Ms Khanye added that in a later meeting, Members had asked that the minutes of the meeting on 25 May 2022 should be amended, and specify the Members whose names she had just read left the meeting, so they were not part of the resolutions of that meeting.

Consequently, the minority Members rejected the minutes of 18 May and 25 May 2022 as not being a true reflection of what transpired at those meetings (see document).

4. Expression of minority views
Ms Lindiwe Ntsabo, Committee Secretary, asked for advice on the inclusion of the FF+ views which Ms Breedt had submitted. The minority views submitted to the Secretariat were reflected as well as minority views that transpired during Committee proceedings. With the FF+, Ms Ntsabo needed to check as Ms Breedt was not a permanent or alternative committee member, but any Member of the National Assembly could attend any meeting and participate. She wanted to check if, in terms of party composition, whether the Secretariat could reflect that in the report, since Ms Breedt was not a Committee member.

The Chairperson instructed Ms Ntsabo to seek advice on the matter of how Ms Breedt’s views should be reflected in the Committee Report on the Bill.

The minority views that political parties had submitted dealt with proposals for:
• Clause 10 amending section 21 of the Act
• Clause 82 amending section 150(1) of the Act
• Clause 86 amending section 159(2A) of the Act.

5. Additional Proposals
5.1 Clause 10 amending Section 21

Members of the minority parties submitted a proposal for clause 10 which was not effected:

‘s21 (1A) A family advocate or a children’s court may, in the prescribed manner, issue a certificate confirming that the biological father has automatically acquired full parental responsibilities and rights in terms of subsection (1)(a) or (1)(b) on application from—
(a) the mother and biological father jointly;
(b) the biological father, after reaching an agreement during the mediation process referred to in subsection (3); or
(c) the biological father, if—
(i) in terms of subsection (3), he referred the matter for mediation and the mother, after receiving such notice of mediation, unreasonably refused to attend the mediation, or
(ii) the mother is deceased or has abandoned the child
; and
(iii) the biological father has shown to the satisfaction of the family advocate or the children’s court that he has automatically acquired full parental responsibilities and rights in terms of subsection (1)(a) or (1)(b).

(1B) If the child’s mother is deceased or has abandoned the child and the child’s father is
not the child’s primary caregiver; the family advocate or children’s court should hear representations  from the child’s primary caregiver and the child, before making a finding on the section 21A certificate; and where applicable, should assist the father and primary caregiver to complete a parenting rights and responsibility agreement in terms of section 22.

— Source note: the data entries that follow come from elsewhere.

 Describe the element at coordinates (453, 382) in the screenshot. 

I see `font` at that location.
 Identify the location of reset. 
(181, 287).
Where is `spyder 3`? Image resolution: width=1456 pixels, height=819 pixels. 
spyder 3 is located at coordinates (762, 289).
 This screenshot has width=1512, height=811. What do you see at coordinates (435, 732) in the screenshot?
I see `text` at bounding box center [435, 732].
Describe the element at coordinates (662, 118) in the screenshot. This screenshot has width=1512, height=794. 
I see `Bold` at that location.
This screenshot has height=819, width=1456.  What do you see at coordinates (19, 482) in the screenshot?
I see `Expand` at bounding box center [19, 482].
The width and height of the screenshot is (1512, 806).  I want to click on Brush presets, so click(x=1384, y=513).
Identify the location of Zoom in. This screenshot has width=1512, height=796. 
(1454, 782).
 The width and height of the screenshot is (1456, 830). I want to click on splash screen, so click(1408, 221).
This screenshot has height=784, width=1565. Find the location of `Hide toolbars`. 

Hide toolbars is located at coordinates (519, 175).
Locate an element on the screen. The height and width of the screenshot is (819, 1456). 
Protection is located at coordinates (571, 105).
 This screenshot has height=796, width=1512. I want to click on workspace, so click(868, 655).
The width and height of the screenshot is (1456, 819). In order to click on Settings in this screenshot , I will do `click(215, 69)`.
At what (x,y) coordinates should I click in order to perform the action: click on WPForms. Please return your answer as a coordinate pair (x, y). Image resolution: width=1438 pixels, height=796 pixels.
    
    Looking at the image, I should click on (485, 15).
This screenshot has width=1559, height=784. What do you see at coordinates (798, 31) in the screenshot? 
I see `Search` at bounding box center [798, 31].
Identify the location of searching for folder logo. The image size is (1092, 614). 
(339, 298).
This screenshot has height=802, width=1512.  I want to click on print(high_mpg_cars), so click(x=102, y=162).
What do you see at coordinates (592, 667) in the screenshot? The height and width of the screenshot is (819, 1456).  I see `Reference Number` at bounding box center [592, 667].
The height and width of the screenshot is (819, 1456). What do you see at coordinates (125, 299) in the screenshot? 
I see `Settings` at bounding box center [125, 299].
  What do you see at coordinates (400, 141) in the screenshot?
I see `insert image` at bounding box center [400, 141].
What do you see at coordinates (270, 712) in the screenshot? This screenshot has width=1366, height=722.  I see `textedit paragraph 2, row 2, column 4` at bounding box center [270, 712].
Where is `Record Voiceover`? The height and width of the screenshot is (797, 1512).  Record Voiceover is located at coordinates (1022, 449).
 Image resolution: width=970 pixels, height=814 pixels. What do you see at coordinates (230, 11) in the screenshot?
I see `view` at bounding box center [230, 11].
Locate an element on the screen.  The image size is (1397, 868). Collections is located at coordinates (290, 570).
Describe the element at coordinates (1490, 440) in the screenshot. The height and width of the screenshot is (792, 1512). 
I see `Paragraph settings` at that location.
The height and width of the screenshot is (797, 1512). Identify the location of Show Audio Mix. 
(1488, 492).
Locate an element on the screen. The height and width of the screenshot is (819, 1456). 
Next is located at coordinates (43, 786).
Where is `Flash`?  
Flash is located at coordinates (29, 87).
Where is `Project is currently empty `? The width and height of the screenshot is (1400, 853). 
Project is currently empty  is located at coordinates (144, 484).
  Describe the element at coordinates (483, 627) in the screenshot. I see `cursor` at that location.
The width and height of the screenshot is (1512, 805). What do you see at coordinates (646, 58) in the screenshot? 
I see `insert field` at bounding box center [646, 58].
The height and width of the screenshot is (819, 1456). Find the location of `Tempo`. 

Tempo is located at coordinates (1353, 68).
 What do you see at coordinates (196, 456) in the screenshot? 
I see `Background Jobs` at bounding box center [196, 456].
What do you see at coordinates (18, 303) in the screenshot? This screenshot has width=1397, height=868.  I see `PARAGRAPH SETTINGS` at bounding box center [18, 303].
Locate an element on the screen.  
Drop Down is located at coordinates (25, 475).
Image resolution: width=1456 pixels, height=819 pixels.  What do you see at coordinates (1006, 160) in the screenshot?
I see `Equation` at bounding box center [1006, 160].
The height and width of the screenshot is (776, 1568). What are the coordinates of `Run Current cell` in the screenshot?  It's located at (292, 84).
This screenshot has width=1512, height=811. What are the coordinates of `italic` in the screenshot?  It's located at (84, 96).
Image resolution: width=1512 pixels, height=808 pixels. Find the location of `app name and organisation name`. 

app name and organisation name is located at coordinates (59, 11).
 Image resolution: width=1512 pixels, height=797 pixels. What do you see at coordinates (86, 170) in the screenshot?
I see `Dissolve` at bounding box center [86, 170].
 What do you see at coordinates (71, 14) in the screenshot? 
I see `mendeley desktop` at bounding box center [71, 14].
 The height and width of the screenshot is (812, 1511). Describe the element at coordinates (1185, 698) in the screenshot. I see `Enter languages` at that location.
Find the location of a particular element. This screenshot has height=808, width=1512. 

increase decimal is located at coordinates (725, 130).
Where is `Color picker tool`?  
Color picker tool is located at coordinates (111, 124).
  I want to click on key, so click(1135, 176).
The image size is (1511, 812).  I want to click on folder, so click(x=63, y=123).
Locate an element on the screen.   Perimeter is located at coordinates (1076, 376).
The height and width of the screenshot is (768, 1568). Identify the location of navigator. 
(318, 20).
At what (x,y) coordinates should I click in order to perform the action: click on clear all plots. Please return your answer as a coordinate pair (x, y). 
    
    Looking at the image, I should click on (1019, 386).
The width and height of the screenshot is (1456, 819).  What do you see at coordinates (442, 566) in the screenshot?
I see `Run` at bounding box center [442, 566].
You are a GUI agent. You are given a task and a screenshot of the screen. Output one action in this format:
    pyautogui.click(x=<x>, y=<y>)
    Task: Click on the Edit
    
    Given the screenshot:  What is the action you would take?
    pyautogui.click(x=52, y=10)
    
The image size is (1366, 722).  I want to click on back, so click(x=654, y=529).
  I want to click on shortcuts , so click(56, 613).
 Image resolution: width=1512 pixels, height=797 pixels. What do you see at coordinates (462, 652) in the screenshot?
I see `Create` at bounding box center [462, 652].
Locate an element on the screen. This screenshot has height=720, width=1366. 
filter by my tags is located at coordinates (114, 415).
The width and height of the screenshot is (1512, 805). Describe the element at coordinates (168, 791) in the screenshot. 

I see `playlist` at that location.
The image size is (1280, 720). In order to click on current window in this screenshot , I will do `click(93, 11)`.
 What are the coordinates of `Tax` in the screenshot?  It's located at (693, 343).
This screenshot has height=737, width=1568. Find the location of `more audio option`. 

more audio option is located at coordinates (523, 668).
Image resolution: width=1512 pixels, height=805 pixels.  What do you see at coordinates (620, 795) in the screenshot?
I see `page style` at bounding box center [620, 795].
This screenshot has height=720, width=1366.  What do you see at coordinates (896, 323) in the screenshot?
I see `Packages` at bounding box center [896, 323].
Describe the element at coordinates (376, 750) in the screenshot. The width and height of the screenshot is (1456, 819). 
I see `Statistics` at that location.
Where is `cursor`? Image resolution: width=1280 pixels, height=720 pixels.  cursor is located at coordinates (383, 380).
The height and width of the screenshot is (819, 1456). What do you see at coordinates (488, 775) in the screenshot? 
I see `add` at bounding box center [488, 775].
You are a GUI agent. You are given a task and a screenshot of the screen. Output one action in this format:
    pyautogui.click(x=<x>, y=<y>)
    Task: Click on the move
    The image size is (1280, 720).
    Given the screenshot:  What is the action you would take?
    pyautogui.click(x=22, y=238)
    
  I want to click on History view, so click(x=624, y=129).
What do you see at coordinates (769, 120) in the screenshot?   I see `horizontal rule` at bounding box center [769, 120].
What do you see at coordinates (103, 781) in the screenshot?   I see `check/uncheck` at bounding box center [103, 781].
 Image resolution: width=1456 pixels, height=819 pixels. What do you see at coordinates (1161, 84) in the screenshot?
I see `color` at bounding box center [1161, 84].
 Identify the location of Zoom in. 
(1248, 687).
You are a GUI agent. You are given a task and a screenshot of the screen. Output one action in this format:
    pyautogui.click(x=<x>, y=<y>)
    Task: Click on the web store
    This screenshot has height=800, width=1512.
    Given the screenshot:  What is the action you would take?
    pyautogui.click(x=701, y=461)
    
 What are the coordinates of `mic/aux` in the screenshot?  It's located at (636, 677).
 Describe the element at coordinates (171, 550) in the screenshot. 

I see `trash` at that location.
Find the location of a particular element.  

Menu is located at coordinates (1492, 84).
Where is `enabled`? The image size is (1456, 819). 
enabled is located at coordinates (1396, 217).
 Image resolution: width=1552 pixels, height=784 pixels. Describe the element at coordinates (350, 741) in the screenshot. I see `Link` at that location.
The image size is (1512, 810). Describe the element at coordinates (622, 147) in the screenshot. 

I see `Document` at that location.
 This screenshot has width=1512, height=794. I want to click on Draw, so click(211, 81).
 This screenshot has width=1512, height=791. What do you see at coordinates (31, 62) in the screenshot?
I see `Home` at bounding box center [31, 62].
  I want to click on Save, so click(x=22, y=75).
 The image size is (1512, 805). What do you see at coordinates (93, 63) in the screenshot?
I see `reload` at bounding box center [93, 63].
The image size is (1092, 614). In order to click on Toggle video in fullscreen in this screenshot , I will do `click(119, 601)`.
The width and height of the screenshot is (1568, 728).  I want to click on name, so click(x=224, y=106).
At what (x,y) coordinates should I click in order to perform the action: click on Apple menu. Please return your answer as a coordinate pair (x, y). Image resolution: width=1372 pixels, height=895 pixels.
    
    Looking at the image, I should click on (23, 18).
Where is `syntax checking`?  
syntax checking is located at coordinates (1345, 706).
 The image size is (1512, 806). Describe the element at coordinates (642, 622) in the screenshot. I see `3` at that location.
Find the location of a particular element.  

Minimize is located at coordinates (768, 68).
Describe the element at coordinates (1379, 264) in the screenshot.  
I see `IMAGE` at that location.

5.2  Clause 82 amending Section 150(1)
Members of the minority parties submitted a proposal for clause 82 which was not effected:

The Bill should replace the words ‘has no … family member who is able and suitable to care for that child’ with ‘is not in the care of a family member’.

It is important that the Act is clear that orphaned children who are already in the care of a family member are not considered in need of statutory care and protection (i.e. in need of foster care). For instance, an orphan who has been living with their granny for the past 10 years should rather be referred to SASSA to obtain the CSG Top-Up and then assisted by the Children’s Court to obtain legal guardianship. This approach recognises the principles of ‘attachment theory’ – ie that an existing and established bond of attachment between a child and caregiver is recognised as a family relationship that does not require the state to supervise or assess the suitability of the caregiver [unless someone has alleged abuse or neglect or there is a family dispute about who has parental responsibilities and rights in which case other subsections of Section 150(1) apply].

5.3  Clause 86 amending Section 159
Members of minority parties submitted a proposal for clause 86 which was not effected:

“(2A) For three years from the date of commencement of this Act, in relation to orphaned or abandoned children in foster care with family members, a court may extend an order that has lapsed or make an interim extension of an order for a period not exceeding six months, on good cause shown and if such an extension will be in the best interests of the child.”

6. Recommendation
The Portfolio Committee on Social Development recommends that the House adopts this report and approves the second reading of the Children’s Amendment Bill [B18B - 2020].

Discussion
Mr Stock appreciated the comprehensive report including the amount of work done in the consolidation of the report. He thanked the legal team and the support team within the Committee, for the work they had done on the Bill.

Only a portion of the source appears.